*TRAVAIL DEMANDÉ*:
(1) Les affirmations suivantes sont-elles conformes à l'extrait sur la peinture de paysage ? Répondez par oui ou par non à chacune et citez textuellement les mots de l'extrait qui tranchent. (a) Arbres et montagnes ne sont que de simples éléments figuratifs du paysage. (b) La tour gothique au-dessus des arbres se trouve au point de fuite. (c) La peinture est définie comme un art de l'espace plutôt que de la spatialisation.
(2) Citez sans rien changer le passage de l'extrait sur la peinture de paysage qui commence aux mots « Alors que la » et se termine après les mots « fait donc percept. ».

Alors que la fusion des phonèmes [ʊ] et [ʊ:] au niveau du signifiant correspond à la perception des bois comme masse indistincte d’arbres au niveau du signifié, l’allitération met en relief, au niveau du sens, un découpage métonymique des faîtes comme discrimination des arbres par rapport à l’ensemble indistinct des bois, ce qui renforce la perception des contours de leur forme sur le fond de l’horizon. Le jeu sonore se fait donc percept.

 

Quadrillage

 

       La peinture, plus qu’un art de l’espace, est un art de la spatialisation [56]. Arbres et montagnes ne sont pas de simples éléments figuratifs du paysage. Leurs formes même servent de supports à la structuration d’un espace pictural. Les montagnes dessinent, littéralement, des « perspectives » (Sicilian, p. 125, Forest, p. 247, Udolpho, pp. 43 et 226) tandis que les arbres tracent des « lignes » qui orientent le regard et font pénétrer dans la composition (Udolpho, pp. 42 et 597). Les motifs s’entrecroisent : le cadrage d’une architecture intensifie l’impression de profondeur donnée par la ligne des sommets (Sicilian, p. 125) alors que les rangées d’arbres dessinent des perspectives qui mettent en valeur les architectures perçues au point de fuite (Sicilian, p. 111). Inversement, le motif pittoresque de la tour gothique au-dessus des arbres, placé lui aussi au point de fuite, se fait détail iconique, « micro-tableau » qui rappelle les vues aménagées dans les jardins paysagers (Sicilian, p. 126).

*DONNÉES FOURNIES*:
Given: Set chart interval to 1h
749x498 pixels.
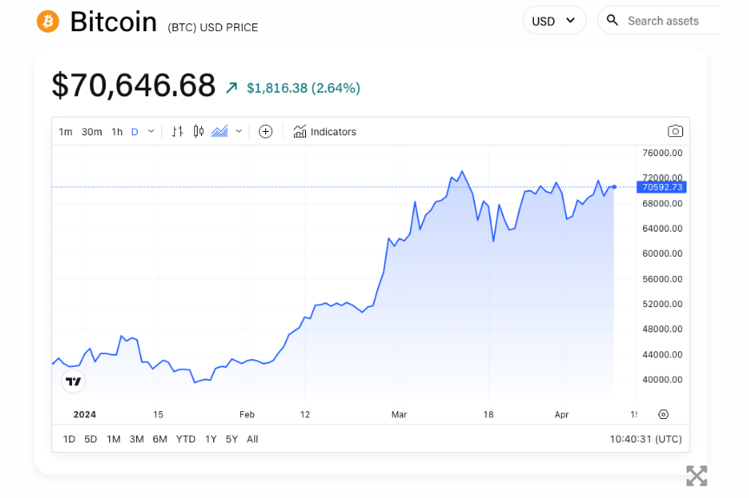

*CORRIGÉ*:
(1)
(a) Non : « Arbres et montagnes ne sont pas de simples éléments figuratifs du paysage. »
(b) Oui : « le motif pittoresque de la tour gothique au-dessus des arbres, placé lui aussi au point de fuite »
(c) Non : « La peinture, plus qu’un art de l’espace, est un art de la spatialisation »

(2)
Alors que la fusion des phonèmes [ʊ] et [ʊ:] au niveau du signifiant correspond à la perception des bois comme masse indistincte d’arbres au niveau du signifié, l’allitération met en relief, au niveau du sens, un découpage métonymique des faîtes comme discrimination des arbres par rapport à l’ensemble indistinct des bois, ce qui renforce la perception des contours de leur forme sur le fond de l’horizon. Le jeu sonore se fait donc percept.